Who is involved in EuroRETT ?

You will find below a presentation of the research carried out in the different laboratories participating to EuroRETT. The following laboratories are involved (by alphabetical order) :

- Thierry BIENVENU – Inserm U567 – Paris, FRANCE.

- Vania BROCCOLI – San Raffaele Scientific Institute – Milano, ITALY.

- Cristina CARDOSO – Technische Universität – Darmstadt, GERMANY.

- Maurizio D’ESPOSITO - CNR - Naples, ITALY.

- Manel ESTELLER – National Cancer Center – Madrid, SPAIN.

- Eva GAK – Sheba Medical Center – Tel Hashomer, ISRAEL.

- Maurizio GIUSTETTO - Torino University - Torino, ITALY.

- Peter HUPPKE – Faculty of Medicine – Göttingen, GERMANY.

- Etienne JOLY - IPBS - Toulouse, FRANCE.

- Nicoletta LANDSBERGER - University of Insubria - Busto Arsizio, ITALY.

- Giovanni LAVIOLA – Istituto Superiore di Sanità – Rome, ITALY.

- Giovanni LÉVI – CNRS 5166 – Paris, FRANCE.

- Giorgio PINI - UONPIA - Viareggio, ITALY.

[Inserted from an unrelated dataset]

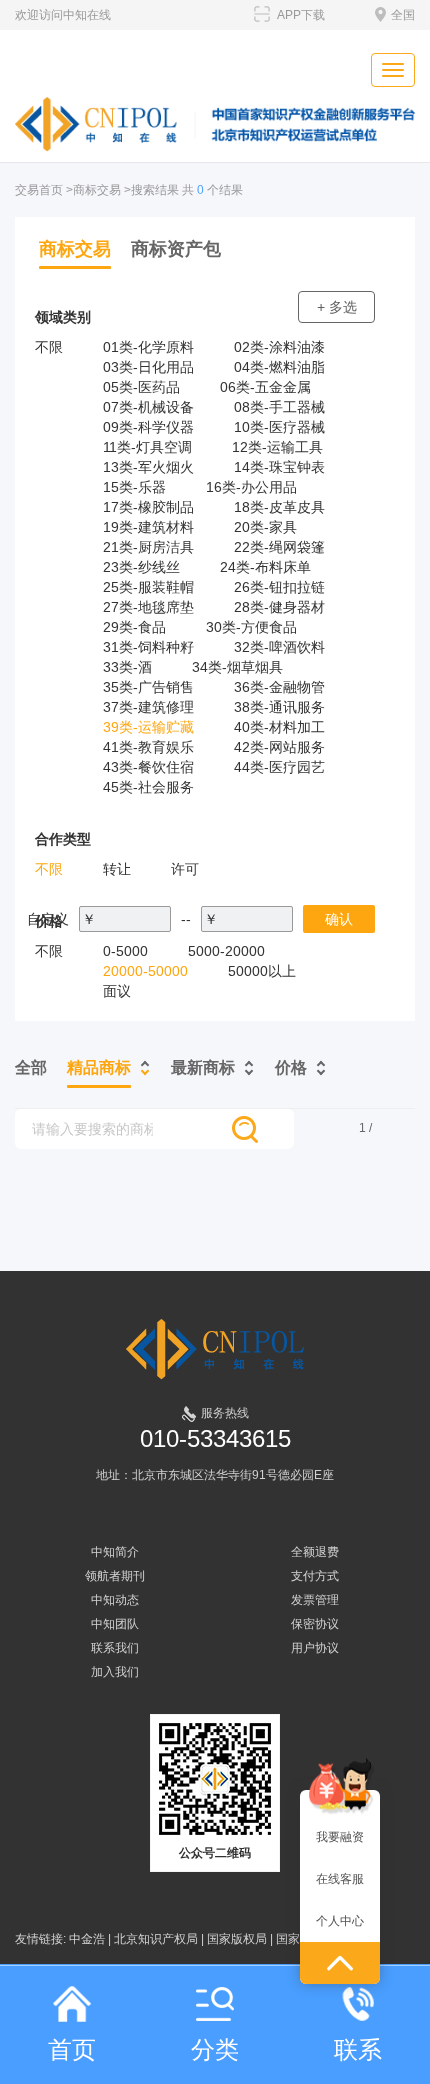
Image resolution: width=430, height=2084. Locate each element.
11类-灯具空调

- Tommaso PIZZORUSSO - CNR - Pisa, ITALY.

- Alessandra RENIERI - University of Siena - Siena, ITALY.

- Silvia RUSSO – Istituto Auxologico Italiano – Milano, ITALY.

- Laurent VILLARD – Inserm U910 – Marseille, FRANCE (Coordination).

21/10/2008

Thierry BIENVENU - Institut Cochin, Inserm U567, Paris.

1- [Thierry Bienvenu, Nadia Bahi-Buisson].

Following the implication of the MECP2 gene in Rett syndrome (RTT), we initially determined the frequency and the distribution of the sequence variations in the MECP2 and CDKL5 genes in the French population (Bienvenu et al. Hum Mol Genet 2000 ; Bienvenu et al. Hum Mutat 2001 ; Bienvenu et al. Genet Test 2002). Since 2002, we obtained an important collection a. of genomic DNA from MECP2 or CDKL5 mutated patients (more than 115 and 20 patients, respectively) b. of lymphoblastoid cells from patients with MECP2 mutations (more than 20) c. of fibroblasts from patients with MECP2 or CDKL5 mutations (more than 15) This large collection of biological material should be relevant for other teams of the EuroRett consortium - to establish genotype – phenotype correlations on a large European cohort - to identify other genetic factors which could modulate the phenotype Twin studies could be an interesting alternative to identify the influence of genetic and non-genetic factors (such as nutrition, therapeutics, ..)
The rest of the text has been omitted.